DALLAS – Spirit Airlines said late Thursday that it will talk to JetBlue Airways about its $3.6 billion bid to combine the two airlines, which appeared to leapfrog an earlier offer by Frontier Airlines.
Spirit said that after speaking with financial and legal advisers, its directors believe JetBlue's offer could “reasonably” turn out to be the better of the two deals.
JetBlue said it looked forward to completing a deal, calling itself “the best partner for Spirit.”
Frontier did not comment immediately.
In a statement, Spirit said it is still bound by terms of a $2.9 billion deal that Spirit and Frontier announced in February, and its board has not changed a recommendation that shareholders approve the offer.

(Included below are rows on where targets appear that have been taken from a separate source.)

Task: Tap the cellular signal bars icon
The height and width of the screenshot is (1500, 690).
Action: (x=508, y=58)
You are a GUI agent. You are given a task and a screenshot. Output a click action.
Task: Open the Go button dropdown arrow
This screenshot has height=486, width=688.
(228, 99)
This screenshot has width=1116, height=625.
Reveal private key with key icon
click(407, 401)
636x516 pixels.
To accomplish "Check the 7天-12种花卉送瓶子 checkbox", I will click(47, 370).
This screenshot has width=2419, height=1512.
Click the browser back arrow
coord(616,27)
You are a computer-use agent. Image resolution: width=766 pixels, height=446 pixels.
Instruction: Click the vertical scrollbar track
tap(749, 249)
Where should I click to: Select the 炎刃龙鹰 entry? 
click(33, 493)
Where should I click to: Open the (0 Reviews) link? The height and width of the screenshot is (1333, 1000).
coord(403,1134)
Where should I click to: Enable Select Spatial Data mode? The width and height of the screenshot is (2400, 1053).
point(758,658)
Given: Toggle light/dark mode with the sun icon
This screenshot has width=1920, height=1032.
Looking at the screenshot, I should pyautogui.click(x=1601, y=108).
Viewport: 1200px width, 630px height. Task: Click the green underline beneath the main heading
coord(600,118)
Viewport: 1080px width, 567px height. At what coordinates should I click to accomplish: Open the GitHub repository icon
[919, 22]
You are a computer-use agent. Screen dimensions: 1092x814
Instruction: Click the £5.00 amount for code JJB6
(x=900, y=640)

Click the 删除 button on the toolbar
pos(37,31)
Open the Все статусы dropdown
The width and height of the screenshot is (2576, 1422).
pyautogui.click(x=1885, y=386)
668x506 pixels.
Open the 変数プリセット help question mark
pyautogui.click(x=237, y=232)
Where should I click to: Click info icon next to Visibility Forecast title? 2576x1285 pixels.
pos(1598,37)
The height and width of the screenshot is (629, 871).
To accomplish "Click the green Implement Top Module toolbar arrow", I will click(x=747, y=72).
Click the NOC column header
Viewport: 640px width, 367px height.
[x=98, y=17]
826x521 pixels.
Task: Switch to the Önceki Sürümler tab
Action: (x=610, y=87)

JetBlue's bid for Spirit has received lukewarm reviews from Wall Street, with investors sending JetBlue shares down 18% since news of the offer broke on Tuesday. Some analysts have questioned whether JetBlue is underestimating the difficulty and cost of combining two very different airlines.
JetBlue operates with higher fares but offers travelers more amenities than Spirit. They have overlapping networks on the East Coast, which analysts believe could cause antitrust regulators to object to a tie-up.
Frontier and Spirit, on the other hand, are both budget airlines that charge rock-bottom fares but add fees for some things that are included in the ticket price at bigger airlines. Frontier, based in Denver, operates primarily in the West, while Spirit, based in Miramar, Florida, is stronger on the East Coast and the Caribbean.
Both JetBlue and Frontier say that acquiring Spirit would help them compete against the nation's four biggest airlines — American, Delta, United and Southwest.
JetBlue CEO Robin Hayes said in a call with analysts on Wednesday that Spirit’s fleet of Airbus jets and its orders for 120 more planes in the next few years could help JetBlue grow faster than it could alone.
This is second time in less than six years that JetBlue has jumped into bidding to buy another airline. In 2016, Alaska Airlines emerged the winner in a battle for Virgin America. JetBlue is the nation's sixth-biggest airline by revenue, just behind Alaska.